Va. Beach city council discuss a sports arena, police body cameras and Hurricane Matthew damage

VIRGINIA BEACH, Va. (WVEC) City council members got right to work during their first meeting of the year Tuesday night. Agenda items included building a sports arena, equipping police officers with body cameras, reviewing the damage caused by Hurricane Matthew.

Arena

An oceanfront sports and entertainment arena is once again a possibility. Now that the city council has given a developer more time to get a loan to build it.

Council members voted eight to three to give developer, United States Management, a sixty day extension to secure enough funding for the proposed 18,000 seat arena, which is estimated to cost about $200,000.

This is now the second time the city has granted USM an extension. USM’s Chief Financial Officer, Valarie Wilkinson, says USM already has a financer for the project, but won't say who.

“We're requesting the sixty day extension to allow the bank to finalize their credit and legal review process. We are not asking for any changes to our underlying agreement, any additional financial support from the city, or to extend any of the other dates in our agreement,” Wilkinson says. 

Body Cameras

The Virginia Beach Police Chief, Jim Cevera, gave a presentation about the department's progress toward using body cameras.

Cevera says by 2020 all 450 Virginia Beach police officers will get equipped with a body camera. The department plans to phase in the program with about 100 officers getting cameras during each of the next four years.

The first phase is set to begin June first.

The biggest challenge Cevera says is cost, which will be about $6,000,000 through 2021. Those costs include ongoing data storage and hiring additional staff to review all of the camera footage.

Another concern he says is if or when an officer needs to stop the camera from recording, like if he or she needs to testify in court. 
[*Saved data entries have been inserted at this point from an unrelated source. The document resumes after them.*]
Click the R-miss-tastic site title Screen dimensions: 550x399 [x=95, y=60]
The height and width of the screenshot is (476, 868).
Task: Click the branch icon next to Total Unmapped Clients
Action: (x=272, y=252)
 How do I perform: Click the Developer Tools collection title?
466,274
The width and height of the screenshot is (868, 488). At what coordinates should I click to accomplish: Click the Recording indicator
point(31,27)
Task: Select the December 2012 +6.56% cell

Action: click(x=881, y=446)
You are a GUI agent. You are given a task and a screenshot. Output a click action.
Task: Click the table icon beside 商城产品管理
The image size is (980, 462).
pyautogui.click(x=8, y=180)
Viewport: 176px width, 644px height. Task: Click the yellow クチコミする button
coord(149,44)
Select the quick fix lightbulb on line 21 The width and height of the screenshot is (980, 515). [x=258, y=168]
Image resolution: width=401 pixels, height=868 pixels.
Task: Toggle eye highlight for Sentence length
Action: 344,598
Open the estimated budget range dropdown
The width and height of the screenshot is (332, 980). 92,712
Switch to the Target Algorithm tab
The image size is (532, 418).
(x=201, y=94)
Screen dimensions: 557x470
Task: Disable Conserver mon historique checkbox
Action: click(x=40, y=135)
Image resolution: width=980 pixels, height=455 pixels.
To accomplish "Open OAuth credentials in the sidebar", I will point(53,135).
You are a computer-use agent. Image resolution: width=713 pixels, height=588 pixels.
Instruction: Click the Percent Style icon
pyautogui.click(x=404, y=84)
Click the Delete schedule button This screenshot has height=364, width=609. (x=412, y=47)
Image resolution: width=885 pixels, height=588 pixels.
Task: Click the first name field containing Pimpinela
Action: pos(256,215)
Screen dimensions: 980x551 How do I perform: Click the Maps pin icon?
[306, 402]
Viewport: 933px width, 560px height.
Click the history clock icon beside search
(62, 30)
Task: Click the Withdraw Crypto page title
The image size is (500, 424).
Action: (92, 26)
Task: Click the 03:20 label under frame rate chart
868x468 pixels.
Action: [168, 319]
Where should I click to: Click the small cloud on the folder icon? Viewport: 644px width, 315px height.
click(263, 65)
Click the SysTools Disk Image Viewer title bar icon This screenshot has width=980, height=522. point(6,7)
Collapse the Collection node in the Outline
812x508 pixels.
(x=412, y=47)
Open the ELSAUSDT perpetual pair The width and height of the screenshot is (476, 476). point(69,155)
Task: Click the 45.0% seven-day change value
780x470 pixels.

“If an officer inadvertently turns the camera on they report that and then that particular piece of footage can be deleted only by and administrator, like a program administrator,” Cevera says.

Hurricane Matthew

The Virginia Beach Deputy Emergency Management Coordinator, Erin Sutton, also gave an update on the long-term recovery efforts following Hurricane Matthew.

Sutton says staff with FEMA visited more than 5,400 in Virginia Beach and handed out about $6,000,000 in assistance. FEMA also approved more than 250 small business loans worth about $9,500,000.

Tuesday, January 3 was the last day to apply for FEMA assistance.